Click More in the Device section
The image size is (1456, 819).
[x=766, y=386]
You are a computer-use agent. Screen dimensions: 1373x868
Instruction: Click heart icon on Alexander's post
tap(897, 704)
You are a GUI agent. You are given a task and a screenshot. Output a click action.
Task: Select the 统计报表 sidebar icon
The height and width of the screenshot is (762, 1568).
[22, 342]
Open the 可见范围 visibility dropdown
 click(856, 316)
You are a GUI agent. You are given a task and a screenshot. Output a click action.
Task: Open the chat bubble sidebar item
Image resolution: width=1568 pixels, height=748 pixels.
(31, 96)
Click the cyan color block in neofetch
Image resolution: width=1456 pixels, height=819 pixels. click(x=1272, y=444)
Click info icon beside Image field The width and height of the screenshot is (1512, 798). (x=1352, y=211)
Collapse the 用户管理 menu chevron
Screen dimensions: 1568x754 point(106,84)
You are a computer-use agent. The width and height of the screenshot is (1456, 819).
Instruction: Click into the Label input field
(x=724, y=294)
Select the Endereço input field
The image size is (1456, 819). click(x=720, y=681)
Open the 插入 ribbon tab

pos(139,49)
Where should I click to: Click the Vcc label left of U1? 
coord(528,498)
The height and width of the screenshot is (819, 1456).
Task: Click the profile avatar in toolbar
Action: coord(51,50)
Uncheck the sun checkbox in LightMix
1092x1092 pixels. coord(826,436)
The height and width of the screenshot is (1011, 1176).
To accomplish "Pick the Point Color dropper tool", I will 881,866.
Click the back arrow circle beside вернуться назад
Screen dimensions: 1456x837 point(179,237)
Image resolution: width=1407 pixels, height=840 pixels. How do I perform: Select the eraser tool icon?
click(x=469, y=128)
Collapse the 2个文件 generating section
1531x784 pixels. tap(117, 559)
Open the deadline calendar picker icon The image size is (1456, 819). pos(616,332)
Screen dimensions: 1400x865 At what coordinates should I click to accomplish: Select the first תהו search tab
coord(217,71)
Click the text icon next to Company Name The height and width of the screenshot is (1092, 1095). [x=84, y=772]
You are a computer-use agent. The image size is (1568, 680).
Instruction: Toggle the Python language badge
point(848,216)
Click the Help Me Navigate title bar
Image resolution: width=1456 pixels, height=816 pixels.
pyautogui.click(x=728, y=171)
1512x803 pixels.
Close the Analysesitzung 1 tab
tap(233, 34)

> [PROBLEM TO WORK ON] Among the records, find every line with the word "sidebar" and copy it.

> [ANSWER FOR THE TASK]
Task: Select the 统计报表 sidebar icon
Task: Open the chat bubble sidebar item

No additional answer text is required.